Much to my displeasure he did not lean that close, instead raising his hands to gently lift my coronet from my brow. "What a tiny little thing!" he exclaimed, making his men laugh when he tried to balance it atop his own head. "Well, fairy, you'll not be needing this much longer." He tossed it off to the side where one of his men caught it and threw it in the back of the wagon that had snuck me here. The king then straightened. "By golly, when's the father going to figure it out? Bloody hell, I'm bored already," he laughed.
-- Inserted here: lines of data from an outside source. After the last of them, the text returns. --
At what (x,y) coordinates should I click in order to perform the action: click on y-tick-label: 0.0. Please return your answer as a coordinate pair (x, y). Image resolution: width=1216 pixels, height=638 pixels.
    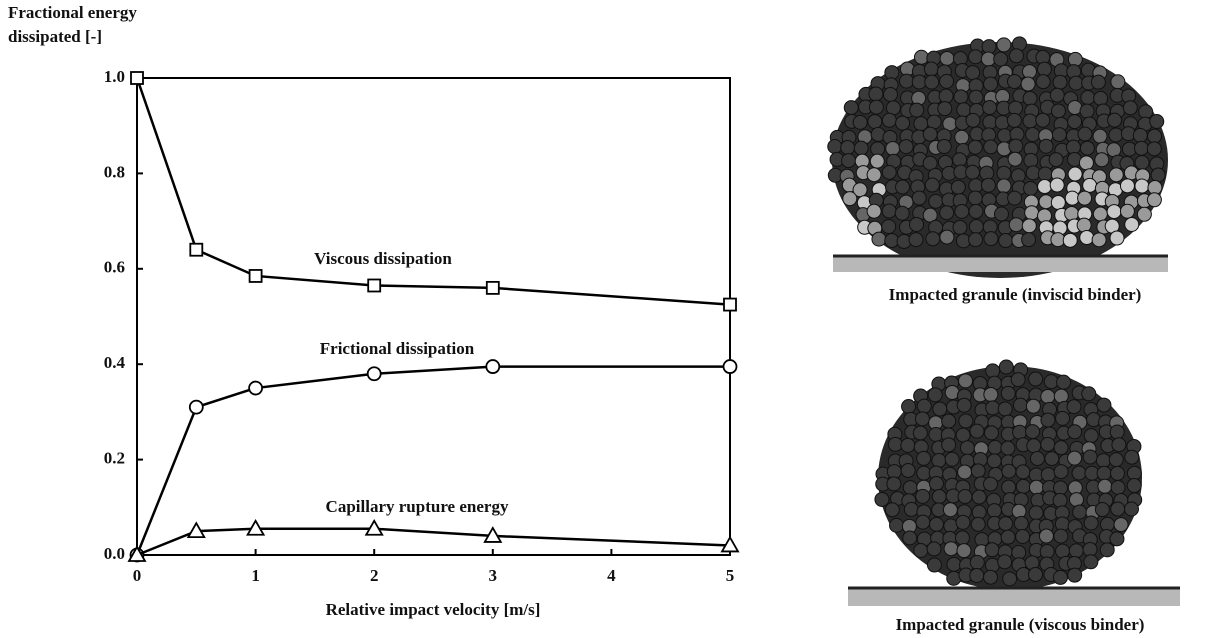
    Looking at the image, I should click on (114, 554).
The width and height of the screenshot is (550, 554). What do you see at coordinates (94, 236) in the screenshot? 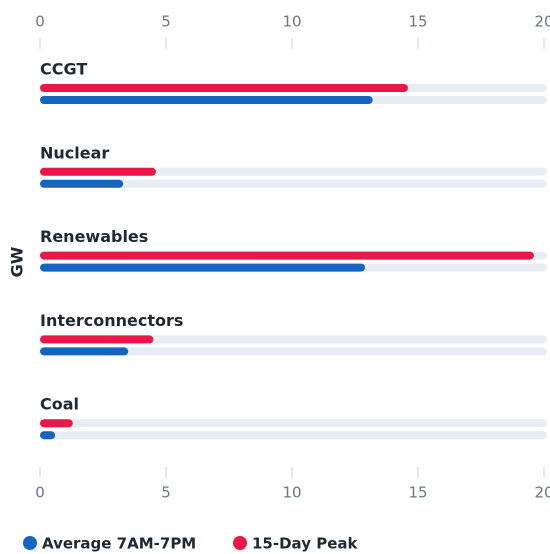
I see `category-label: Renewables` at bounding box center [94, 236].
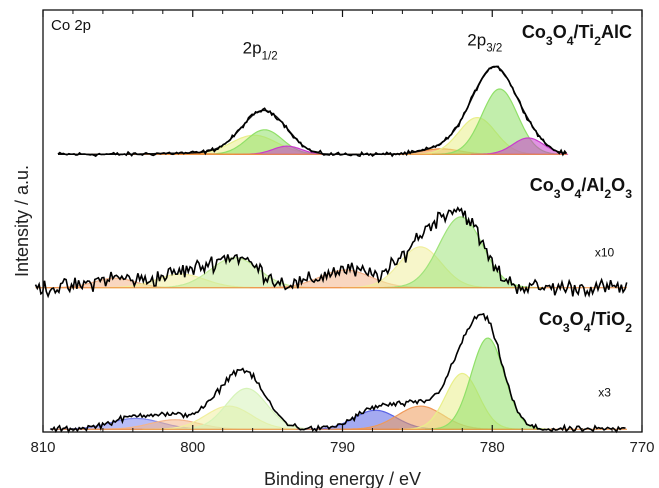 The height and width of the screenshot is (488, 659). I want to click on x-tick-label: 770, so click(642, 448).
I plunged forward and plowed the top of my head into his groin, and very swiftly he was no longer laughing. He collapsed on top of me in the snow and I battered back at his neck and face with my heels, snarling at him as he tried to roll away without further shocking his offended gemstones.

"Tie her to a bloody boulder and drop it over the side!" he howled, and rough hands instantly locked under my arms and yanked me to my feet.

I started screaming again as they fetched a rope and tried to contain me—it took two of them to tie my ankles by a long stretch of rope to a convenient rock sitting like a shattered tooth on the crumbling lip of the cliff. They had to untie my legs to make the rope long enough, though why the length mattered made no sense to me. As soon as he could the man tying my ankles stepped away and out of my range. "She's good!" shouted another man from the cliff's side, and the man holding me off the ground dropped me, as the man with the boulder shoved it over the edge.